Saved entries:
════

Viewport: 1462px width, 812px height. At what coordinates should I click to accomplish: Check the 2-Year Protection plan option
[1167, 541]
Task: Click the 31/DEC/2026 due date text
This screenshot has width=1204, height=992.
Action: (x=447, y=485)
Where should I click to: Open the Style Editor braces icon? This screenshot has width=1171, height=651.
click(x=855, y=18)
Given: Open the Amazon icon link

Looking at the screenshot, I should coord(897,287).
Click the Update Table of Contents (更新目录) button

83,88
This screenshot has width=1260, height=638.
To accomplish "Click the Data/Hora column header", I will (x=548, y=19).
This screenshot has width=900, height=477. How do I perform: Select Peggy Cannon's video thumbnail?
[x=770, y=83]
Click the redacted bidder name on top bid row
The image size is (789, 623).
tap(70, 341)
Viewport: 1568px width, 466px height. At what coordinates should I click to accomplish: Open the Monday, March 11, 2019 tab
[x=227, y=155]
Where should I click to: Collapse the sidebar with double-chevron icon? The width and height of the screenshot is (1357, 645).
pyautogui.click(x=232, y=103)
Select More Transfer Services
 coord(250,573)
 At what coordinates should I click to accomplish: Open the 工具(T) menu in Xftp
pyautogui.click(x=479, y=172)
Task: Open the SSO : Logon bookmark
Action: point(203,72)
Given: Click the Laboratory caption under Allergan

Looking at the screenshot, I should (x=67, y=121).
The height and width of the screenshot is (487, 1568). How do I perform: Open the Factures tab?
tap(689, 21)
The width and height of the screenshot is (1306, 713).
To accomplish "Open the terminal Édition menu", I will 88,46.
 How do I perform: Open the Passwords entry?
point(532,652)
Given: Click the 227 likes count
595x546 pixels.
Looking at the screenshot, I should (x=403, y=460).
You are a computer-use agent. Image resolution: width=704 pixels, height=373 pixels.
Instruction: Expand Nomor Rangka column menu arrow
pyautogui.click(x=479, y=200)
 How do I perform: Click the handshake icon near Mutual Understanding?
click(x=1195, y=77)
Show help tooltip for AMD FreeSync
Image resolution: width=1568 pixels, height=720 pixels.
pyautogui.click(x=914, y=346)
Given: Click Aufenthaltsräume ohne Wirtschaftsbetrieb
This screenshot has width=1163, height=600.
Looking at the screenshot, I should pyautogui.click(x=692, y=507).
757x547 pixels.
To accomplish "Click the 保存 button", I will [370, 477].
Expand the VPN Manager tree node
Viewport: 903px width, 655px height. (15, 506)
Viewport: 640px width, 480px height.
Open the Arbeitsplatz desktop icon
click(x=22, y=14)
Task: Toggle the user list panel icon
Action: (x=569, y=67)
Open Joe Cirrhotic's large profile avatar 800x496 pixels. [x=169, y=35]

════

Revise the records above so that every "How do I perform" reads "How can I carry out" instead, leaving all other text untouched.

## PROBLEM SOLUTION
Viewport: 1462px width, 812px height. At what coordinates should I click to accomplish: Check the 2-Year Protection plan option
[1167, 541]
Task: Click the 31/DEC/2026 due date text
This screenshot has width=1204, height=992.
Action: (x=447, y=485)
Where should I click to: Open the Style Editor braces icon? This screenshot has width=1171, height=651.
click(x=855, y=18)
Given: Open the Amazon icon link

Looking at the screenshot, I should coord(897,287).
Click the Update Table of Contents (更新目录) button

83,88
This screenshot has width=1260, height=638.
To accomplish "Click the Data/Hora column header", I will (x=548, y=19).
This screenshot has width=900, height=477. How can I carry out: Select Peggy Cannon's video thumbnail?
[x=770, y=83]
Click the redacted bidder name on top bid row
The image size is (789, 623).
tap(70, 341)
Viewport: 1568px width, 466px height. At what coordinates should I click to accomplish: Open the Monday, March 11, 2019 tab
[x=227, y=155]
Where should I click to: Collapse the sidebar with double-chevron icon? The width and height of the screenshot is (1357, 645).
pyautogui.click(x=232, y=103)
Select More Transfer Services
 coord(250,573)
 At what coordinates should I click to accomplish: Open the 工具(T) menu in Xftp
pyautogui.click(x=479, y=172)
Task: Open the SSO : Logon bookmark
Action: point(203,72)
Given: Click the Laboratory caption under Allergan

Looking at the screenshot, I should (x=67, y=121).
The height and width of the screenshot is (487, 1568). How can I carry out: Open the Factures tab?
tap(689, 21)
The width and height of the screenshot is (1306, 713).
To accomplish "Open the terminal Édition menu", I will 88,46.
 How can I carry out: Open the Passwords entry?
point(532,652)
Given: Click the 227 likes count
595x546 pixels.
Looking at the screenshot, I should (x=403, y=460).
You are a computer-use agent. Image resolution: width=704 pixels, height=373 pixels.
Instruction: Expand Nomor Rangka column menu arrow
pyautogui.click(x=479, y=200)
 How can I carry out: Click the handshake icon near Mutual Understanding?
click(x=1195, y=77)
Show help tooltip for AMD FreeSync
Image resolution: width=1568 pixels, height=720 pixels.
pyautogui.click(x=914, y=346)
Given: Click Aufenthaltsräume ohne Wirtschaftsbetrieb
This screenshot has width=1163, height=600.
Looking at the screenshot, I should pyautogui.click(x=692, y=507).
757x547 pixels.
To accomplish "Click the 保存 button", I will [370, 477].
Expand the VPN Manager tree node
Viewport: 903px width, 655px height. (15, 506)
Viewport: 640px width, 480px height.
Open the Arbeitsplatz desktop icon
click(x=22, y=14)
Task: Toggle the user list panel icon
Action: (x=569, y=67)
Open Joe Cirrhotic's large profile avatar 800x496 pixels. [x=169, y=35]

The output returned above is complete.